Ses dessins sont réalisés à partir de sa signature, de son écriture. La répétition du geste, très spontané, permet de former un ensemble très réaliste tout en gardant une grande liberté de mouvement.

La signature, bien qu’elle soit un acte courant, est un marqueur d’identité. Elle permet d’authentifier un document, une œuvre. En la faisant devenir partie intégrante de son dessin, celui-ci devient beaucoup plus personnel, unique et  authentifiable. L’écriture révèle sa personnalité, sa propre sensibilité et lui permet de se projeter dans le dessin. Son nom composant chaque partie du dessin, Sarah Philippe s’incarne ainsi dans le sujet.

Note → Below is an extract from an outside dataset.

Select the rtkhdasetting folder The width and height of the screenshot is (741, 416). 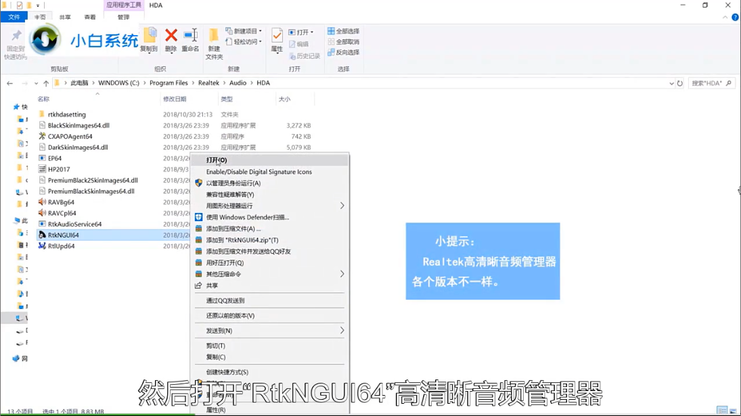66,115
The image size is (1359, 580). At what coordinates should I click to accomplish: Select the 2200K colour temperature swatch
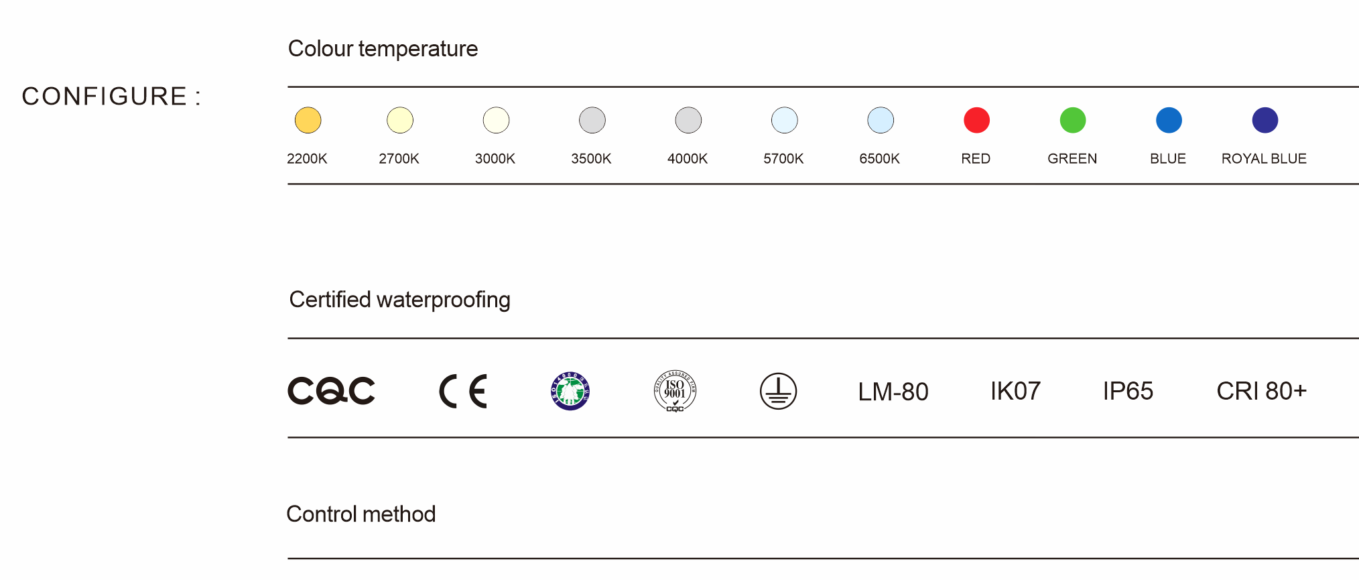(x=308, y=121)
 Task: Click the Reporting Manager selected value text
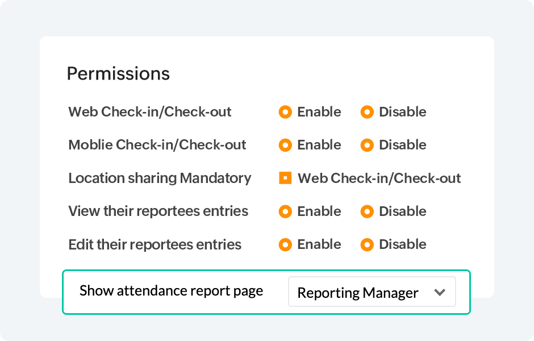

Il ne s’agit pas de calligraphie, ou l’art de bien former les caractères. L’importance du mot n’est pas sa beauté visuelle. Au contraire le but est de conserver toute la spontanéité de l’écriture. C’est par sa multiplicité, sa répétition que l’on obtient un ensemble cohérent et esthétique.

Le sens du mot a son importance et on rejoint ainsi d’avantage les « calligrammes » de Guillaume Apollinaire, mais avec une démarche inverse ; chez le poète, la forme est au service du texte qu’elle est un rapport avec ou non. Ici le sujet et sa représentation priment et l’écriture permet de révéler sa force intrinsèque.